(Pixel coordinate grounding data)
□ □ □ □ □

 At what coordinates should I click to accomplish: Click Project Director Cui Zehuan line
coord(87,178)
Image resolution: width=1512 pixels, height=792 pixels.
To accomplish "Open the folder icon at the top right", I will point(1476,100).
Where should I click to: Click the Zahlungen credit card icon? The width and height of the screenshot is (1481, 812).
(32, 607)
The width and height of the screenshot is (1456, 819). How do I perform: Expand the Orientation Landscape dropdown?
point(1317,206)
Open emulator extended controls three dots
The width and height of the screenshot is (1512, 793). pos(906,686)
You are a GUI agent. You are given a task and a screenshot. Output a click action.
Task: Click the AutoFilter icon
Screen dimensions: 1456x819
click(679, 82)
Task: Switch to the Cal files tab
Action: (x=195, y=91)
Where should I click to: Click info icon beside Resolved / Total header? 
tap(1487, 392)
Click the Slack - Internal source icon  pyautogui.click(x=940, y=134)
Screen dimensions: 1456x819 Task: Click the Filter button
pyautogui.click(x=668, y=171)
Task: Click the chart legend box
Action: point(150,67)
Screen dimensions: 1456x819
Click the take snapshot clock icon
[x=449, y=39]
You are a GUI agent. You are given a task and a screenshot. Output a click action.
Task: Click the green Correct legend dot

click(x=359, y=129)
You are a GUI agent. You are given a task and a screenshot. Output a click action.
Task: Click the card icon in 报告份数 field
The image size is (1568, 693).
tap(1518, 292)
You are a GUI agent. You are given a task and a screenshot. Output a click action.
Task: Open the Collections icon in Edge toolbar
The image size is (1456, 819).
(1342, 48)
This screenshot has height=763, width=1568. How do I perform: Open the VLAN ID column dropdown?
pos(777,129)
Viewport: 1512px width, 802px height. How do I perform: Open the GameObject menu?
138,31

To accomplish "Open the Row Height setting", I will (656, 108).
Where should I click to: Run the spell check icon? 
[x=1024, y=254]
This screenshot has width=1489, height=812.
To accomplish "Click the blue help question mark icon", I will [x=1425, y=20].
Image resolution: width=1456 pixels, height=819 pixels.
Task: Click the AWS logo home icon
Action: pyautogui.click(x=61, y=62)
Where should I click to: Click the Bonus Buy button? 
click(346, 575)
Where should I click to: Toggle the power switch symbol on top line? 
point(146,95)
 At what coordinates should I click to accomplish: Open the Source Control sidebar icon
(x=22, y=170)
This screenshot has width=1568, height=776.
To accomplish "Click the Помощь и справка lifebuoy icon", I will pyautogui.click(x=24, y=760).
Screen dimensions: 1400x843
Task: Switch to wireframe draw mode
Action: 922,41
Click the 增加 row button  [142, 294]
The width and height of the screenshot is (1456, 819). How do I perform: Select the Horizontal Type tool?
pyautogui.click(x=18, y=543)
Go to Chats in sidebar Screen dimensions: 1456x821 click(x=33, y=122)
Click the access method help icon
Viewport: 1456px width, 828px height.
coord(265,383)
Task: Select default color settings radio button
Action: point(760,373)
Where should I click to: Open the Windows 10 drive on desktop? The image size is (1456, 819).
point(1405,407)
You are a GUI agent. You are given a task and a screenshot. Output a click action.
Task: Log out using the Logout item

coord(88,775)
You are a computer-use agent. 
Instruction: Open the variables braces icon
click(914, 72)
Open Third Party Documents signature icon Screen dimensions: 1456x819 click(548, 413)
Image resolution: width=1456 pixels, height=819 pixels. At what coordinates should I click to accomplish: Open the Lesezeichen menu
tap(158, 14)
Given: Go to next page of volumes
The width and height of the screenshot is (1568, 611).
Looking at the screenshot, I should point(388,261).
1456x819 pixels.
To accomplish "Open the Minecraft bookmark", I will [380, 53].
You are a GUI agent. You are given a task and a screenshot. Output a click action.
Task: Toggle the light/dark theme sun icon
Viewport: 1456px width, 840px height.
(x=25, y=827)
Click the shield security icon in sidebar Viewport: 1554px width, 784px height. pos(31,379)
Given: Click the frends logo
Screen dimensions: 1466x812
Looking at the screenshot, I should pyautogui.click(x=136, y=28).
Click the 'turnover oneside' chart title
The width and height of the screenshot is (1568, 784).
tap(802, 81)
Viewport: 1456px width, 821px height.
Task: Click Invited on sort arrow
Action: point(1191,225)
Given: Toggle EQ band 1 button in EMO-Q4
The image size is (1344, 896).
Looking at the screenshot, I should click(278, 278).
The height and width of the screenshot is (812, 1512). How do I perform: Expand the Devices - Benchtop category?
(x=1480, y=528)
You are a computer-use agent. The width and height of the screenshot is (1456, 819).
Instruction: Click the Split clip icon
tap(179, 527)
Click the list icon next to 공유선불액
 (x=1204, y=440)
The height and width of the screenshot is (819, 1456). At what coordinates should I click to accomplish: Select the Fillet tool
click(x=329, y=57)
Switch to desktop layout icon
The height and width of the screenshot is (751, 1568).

□ □ □ □ □

■ TASK DETAILS
Set down only the lines above that fall between the line holding "Click the take snapshot clock icon" and the line holding "Click the 增加", inclusive, keeping each exact.

■ SOLUTION TO THE EXERCISE
Click the take snapshot clock icon
[x=449, y=39]
You are a GUI agent. You are given a task and a screenshot. Output a click action.
Task: Click the green Correct legend dot

click(x=359, y=129)
You are a GUI agent. You are given a task and a screenshot. Output a click action.
Task: Click the card icon in 报告份数 field
The image size is (1568, 693).
tap(1518, 292)
You are a GUI agent. You are given a task and a screenshot. Output a click action.
Task: Open the Collections icon in Edge toolbar
The image size is (1456, 819).
(1342, 48)
This screenshot has height=763, width=1568. How do I perform: Open the VLAN ID column dropdown?
pos(777,129)
Viewport: 1512px width, 802px height. How do I perform: Open the GameObject menu?
138,31

To accomplish "Open the Row Height setting", I will (656, 108).
Where should I click to: Run the spell check icon? 
[x=1024, y=254]
This screenshot has width=1489, height=812.
To accomplish "Click the blue help question mark icon", I will [x=1425, y=20].
Image resolution: width=1456 pixels, height=819 pixels.
Task: Click the AWS logo home icon
Action: pyautogui.click(x=61, y=62)
Where should I click to: Click the Bonus Buy button? 
click(346, 575)
Where should I click to: Toggle the power switch symbol on top line? 
point(146,95)
 At what coordinates should I click to accomplish: Open the Source Control sidebar icon
(x=22, y=170)
This screenshot has width=1568, height=776.
To accomplish "Click the Помощь и справка lifebuoy icon", I will pyautogui.click(x=24, y=760).
Screen dimensions: 1400x843
Task: Switch to wireframe draw mode
Action: 922,41
Click the 增加 row button  [142, 294]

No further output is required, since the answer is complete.